Task requirements:
Lines to restate from the data below: from the one containing "xcasadmin (176, 300)" to the one containing "Re: bug M[0][1] (584, 479)", both included. Give them again exactly, and only them.

+++++

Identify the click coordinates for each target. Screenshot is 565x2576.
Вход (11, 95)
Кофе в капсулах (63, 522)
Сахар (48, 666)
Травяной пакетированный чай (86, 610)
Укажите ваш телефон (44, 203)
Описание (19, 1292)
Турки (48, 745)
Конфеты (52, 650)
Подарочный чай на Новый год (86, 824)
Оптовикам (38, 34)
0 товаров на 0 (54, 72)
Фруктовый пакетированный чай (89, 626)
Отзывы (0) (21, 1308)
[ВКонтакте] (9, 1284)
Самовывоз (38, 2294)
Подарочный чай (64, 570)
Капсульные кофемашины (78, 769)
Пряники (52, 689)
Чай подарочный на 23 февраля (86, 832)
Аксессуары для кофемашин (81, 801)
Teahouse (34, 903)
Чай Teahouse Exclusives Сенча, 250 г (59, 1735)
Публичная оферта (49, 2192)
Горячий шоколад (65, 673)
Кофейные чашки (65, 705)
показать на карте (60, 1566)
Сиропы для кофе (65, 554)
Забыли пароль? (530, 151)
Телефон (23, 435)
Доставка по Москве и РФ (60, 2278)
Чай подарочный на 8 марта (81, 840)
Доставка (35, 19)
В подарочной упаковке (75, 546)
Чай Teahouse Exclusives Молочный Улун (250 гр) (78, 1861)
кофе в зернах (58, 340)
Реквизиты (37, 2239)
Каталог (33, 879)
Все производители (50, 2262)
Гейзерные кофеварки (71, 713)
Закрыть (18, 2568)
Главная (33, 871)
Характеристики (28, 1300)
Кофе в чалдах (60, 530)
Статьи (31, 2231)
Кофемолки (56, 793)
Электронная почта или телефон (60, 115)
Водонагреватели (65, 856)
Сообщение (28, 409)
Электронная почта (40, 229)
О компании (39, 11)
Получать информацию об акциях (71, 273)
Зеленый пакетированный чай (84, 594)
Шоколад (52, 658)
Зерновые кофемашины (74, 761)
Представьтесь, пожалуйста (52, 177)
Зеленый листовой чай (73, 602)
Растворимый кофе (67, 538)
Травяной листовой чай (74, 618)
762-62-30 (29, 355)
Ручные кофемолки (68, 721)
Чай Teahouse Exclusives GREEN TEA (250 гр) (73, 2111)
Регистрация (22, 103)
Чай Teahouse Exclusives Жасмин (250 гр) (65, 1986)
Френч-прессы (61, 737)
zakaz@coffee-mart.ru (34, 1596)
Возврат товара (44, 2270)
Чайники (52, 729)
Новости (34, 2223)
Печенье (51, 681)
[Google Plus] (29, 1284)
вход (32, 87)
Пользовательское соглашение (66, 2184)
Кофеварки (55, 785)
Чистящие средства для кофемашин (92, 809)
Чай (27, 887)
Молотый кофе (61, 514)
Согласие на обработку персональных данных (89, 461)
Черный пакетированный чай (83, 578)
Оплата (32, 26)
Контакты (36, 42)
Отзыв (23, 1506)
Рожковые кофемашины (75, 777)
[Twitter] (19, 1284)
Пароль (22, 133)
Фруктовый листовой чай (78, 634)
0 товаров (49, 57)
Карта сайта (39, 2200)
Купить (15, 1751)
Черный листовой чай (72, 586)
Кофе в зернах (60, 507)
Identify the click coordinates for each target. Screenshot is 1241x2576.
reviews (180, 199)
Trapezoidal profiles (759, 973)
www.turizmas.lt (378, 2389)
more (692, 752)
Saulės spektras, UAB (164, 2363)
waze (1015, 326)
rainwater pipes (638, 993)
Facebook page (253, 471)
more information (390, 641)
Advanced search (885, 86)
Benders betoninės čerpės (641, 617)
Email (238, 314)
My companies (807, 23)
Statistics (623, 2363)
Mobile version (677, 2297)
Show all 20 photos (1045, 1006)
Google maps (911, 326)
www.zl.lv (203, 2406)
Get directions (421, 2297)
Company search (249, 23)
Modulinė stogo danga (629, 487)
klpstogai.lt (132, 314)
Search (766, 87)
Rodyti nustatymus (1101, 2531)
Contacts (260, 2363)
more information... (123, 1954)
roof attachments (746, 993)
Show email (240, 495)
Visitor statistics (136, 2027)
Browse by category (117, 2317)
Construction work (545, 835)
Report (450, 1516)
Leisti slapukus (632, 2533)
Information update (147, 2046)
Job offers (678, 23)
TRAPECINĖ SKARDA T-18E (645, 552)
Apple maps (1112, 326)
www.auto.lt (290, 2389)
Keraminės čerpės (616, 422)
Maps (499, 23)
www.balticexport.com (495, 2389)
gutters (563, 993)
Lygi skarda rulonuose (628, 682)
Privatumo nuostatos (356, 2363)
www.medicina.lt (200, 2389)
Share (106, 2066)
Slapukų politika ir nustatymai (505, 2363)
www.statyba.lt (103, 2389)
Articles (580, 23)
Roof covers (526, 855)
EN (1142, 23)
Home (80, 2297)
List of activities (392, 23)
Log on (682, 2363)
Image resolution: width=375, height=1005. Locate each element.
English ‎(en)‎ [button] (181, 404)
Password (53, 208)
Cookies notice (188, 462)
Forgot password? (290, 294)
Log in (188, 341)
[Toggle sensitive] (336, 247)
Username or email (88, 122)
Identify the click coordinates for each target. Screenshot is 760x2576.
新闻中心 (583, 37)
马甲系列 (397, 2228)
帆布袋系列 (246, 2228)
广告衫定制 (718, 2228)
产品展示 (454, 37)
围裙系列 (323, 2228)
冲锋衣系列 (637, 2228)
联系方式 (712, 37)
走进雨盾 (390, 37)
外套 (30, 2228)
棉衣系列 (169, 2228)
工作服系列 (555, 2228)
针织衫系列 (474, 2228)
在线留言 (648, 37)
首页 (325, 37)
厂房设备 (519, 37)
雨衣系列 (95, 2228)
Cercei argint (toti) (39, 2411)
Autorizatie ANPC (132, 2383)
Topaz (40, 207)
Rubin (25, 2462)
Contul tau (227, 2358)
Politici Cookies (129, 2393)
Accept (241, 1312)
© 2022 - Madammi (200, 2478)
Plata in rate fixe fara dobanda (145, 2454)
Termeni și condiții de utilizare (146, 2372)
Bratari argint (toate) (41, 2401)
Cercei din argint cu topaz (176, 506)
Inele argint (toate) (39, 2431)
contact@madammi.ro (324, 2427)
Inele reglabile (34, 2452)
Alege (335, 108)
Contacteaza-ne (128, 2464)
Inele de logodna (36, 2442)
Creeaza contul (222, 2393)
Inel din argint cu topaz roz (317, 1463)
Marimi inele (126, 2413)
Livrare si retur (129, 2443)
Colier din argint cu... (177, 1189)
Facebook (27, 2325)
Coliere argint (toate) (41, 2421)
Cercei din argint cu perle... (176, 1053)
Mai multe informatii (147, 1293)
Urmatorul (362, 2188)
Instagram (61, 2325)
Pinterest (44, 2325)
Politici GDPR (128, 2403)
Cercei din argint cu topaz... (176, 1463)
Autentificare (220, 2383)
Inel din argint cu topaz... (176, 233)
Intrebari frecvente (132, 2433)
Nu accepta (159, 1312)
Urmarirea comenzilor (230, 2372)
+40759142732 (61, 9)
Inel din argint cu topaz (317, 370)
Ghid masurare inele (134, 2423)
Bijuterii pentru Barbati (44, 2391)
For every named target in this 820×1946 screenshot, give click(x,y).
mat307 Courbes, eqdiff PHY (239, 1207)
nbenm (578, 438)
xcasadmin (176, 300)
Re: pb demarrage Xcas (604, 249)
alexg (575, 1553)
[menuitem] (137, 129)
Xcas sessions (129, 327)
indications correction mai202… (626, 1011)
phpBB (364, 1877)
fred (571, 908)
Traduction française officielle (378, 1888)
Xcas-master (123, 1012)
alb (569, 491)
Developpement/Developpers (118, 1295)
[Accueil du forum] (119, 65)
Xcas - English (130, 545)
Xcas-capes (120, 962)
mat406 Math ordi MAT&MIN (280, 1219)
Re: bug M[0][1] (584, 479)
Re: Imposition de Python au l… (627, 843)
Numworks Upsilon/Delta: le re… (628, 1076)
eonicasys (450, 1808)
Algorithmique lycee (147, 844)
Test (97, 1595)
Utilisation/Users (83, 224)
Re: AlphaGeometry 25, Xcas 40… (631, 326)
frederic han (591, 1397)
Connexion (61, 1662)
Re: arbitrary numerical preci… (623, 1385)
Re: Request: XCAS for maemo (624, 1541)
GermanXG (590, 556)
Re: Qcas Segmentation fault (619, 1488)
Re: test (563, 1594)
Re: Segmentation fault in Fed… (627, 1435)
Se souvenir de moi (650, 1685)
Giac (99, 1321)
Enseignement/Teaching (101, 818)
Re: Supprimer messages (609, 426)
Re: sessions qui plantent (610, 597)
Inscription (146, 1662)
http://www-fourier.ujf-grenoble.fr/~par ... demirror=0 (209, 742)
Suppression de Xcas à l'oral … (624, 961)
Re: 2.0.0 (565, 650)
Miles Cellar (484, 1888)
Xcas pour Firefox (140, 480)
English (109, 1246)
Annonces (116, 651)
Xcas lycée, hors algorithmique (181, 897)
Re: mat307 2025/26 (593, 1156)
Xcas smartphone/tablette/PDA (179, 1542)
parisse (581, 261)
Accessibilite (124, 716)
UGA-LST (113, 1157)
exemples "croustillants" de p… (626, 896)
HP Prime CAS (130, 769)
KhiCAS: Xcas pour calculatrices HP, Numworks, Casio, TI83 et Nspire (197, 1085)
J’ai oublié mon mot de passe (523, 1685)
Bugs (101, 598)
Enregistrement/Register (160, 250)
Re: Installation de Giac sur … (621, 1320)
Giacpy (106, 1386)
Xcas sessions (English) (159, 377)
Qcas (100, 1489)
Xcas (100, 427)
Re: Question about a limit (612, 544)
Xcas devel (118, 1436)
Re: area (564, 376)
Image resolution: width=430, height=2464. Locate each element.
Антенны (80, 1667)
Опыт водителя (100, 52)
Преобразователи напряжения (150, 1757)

+++++

Output for this exercise:
xcasadmin (176, 300)
Re: pb demarrage Xcas (604, 249)
alexg (575, 1553)
[menuitem] (137, 129)
Xcas sessions (129, 327)
indications correction mai202… (626, 1011)
phpBB (364, 1877)
fred (571, 908)
Traduction française officielle (378, 1888)
Xcas-master (123, 1012)
alb (569, 491)
Developpement/Developpers (118, 1295)
[Accueil du forum] (119, 65)
Xcas - English (130, 545)
Xcas-capes (120, 962)
mat406 Math ordi MAT&MIN (280, 1219)
Re: bug M[0][1] (584, 479)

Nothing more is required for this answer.